+++ DATA FOR REVIEW
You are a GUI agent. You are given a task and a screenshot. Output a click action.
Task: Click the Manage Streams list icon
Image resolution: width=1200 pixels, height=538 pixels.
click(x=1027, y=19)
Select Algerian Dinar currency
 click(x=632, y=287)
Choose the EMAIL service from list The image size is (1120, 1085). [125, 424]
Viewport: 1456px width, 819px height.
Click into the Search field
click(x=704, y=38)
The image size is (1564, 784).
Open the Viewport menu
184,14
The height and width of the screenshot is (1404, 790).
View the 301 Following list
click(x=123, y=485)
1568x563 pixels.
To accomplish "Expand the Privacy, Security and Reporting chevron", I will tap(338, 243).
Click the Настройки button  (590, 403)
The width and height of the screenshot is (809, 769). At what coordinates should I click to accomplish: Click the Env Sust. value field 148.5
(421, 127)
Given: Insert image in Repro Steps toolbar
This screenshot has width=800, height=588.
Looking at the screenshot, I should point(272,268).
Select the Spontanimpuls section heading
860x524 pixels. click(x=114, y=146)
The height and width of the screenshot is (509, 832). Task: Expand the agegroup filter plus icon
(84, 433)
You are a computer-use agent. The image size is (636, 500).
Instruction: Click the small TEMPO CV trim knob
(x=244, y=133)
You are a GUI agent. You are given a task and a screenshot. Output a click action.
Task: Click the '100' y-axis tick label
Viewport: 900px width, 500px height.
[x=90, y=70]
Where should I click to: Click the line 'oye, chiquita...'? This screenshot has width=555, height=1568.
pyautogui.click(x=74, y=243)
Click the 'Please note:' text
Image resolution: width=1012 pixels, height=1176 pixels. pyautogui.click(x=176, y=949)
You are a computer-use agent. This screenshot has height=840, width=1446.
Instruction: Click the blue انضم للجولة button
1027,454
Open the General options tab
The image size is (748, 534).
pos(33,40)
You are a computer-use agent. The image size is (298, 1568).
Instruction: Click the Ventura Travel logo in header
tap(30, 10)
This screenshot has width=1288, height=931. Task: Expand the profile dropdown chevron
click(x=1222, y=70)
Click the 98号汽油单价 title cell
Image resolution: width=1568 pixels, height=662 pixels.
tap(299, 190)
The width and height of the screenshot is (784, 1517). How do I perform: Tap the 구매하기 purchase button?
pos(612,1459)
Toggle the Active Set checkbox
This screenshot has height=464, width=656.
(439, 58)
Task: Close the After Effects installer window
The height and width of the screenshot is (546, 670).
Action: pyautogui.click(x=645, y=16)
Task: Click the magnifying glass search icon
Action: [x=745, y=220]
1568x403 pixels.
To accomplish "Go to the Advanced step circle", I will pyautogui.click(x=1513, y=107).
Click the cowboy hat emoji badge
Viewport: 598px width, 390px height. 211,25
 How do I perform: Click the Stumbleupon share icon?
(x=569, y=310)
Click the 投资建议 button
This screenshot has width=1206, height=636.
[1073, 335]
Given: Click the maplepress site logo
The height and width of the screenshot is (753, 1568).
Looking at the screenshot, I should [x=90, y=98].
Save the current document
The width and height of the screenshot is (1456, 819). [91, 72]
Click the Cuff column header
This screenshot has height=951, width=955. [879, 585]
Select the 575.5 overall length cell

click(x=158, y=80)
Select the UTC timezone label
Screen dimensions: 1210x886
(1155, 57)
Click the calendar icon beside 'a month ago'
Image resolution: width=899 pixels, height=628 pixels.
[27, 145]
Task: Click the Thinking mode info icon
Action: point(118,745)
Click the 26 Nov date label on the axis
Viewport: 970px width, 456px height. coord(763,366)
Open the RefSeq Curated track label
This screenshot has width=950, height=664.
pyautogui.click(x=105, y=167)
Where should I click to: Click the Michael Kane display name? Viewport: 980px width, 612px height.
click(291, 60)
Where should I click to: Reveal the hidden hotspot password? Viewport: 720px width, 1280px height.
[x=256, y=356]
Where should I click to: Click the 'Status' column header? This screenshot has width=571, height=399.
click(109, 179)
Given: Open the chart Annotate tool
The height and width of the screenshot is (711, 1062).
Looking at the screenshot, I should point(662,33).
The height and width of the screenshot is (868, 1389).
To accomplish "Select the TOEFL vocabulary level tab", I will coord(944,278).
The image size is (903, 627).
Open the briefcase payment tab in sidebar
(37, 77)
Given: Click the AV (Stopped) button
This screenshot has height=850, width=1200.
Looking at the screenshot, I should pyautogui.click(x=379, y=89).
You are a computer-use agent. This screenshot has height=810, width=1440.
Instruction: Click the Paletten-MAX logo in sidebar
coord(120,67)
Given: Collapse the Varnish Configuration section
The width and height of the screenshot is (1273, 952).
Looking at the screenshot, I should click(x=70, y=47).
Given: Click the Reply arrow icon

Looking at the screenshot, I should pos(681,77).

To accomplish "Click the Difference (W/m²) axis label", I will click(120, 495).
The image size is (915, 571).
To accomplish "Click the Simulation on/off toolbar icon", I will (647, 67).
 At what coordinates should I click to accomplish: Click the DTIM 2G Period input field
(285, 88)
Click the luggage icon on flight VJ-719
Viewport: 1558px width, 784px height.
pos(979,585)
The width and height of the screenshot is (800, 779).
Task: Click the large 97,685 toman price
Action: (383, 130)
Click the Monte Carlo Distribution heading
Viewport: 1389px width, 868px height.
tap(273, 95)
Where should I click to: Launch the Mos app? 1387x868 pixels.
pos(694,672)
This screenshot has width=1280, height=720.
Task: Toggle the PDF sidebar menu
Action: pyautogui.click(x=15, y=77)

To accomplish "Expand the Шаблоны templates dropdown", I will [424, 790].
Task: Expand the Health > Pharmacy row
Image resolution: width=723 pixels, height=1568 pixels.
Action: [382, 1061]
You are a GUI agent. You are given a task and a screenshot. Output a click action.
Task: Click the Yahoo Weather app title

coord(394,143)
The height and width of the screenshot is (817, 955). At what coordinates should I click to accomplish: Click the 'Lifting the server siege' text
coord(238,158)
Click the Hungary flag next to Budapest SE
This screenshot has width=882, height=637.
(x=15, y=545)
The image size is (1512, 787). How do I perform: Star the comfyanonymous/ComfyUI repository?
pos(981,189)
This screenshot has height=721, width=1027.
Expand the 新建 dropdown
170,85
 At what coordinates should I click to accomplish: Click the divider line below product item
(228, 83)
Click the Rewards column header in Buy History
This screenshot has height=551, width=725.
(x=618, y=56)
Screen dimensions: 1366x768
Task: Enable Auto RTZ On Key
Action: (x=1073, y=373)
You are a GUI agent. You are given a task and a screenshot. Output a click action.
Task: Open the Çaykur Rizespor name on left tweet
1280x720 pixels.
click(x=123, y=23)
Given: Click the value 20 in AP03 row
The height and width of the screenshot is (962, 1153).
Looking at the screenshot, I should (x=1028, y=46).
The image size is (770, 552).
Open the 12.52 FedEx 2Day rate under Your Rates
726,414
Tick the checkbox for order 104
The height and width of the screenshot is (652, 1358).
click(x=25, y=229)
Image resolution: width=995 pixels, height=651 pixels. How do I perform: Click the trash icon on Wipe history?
++++++
WHAT THE TASK ASKS - In the listing above, transcribe exactly everything from the line containing "Click the 26 Nov date label on the axis" down to the line containing "The height and width of the screenshot is (868, 1389).", including both and nothing more.

ANSWER -
Click the 26 Nov date label on the axis
Viewport: 970px width, 456px height. coord(763,366)
Open the RefSeq Curated track label
This screenshot has width=950, height=664.
pyautogui.click(x=105, y=167)
Where should I click to: Click the Michael Kane display name? Viewport: 980px width, 612px height.
click(291, 60)
Where should I click to: Reveal the hidden hotspot password? Viewport: 720px width, 1280px height.
[x=256, y=356]
Where should I click to: Click the 'Status' column header? This screenshot has width=571, height=399.
click(109, 179)
Given: Open the chart Annotate tool
The height and width of the screenshot is (711, 1062).
Looking at the screenshot, I should point(662,33).
The height and width of the screenshot is (868, 1389).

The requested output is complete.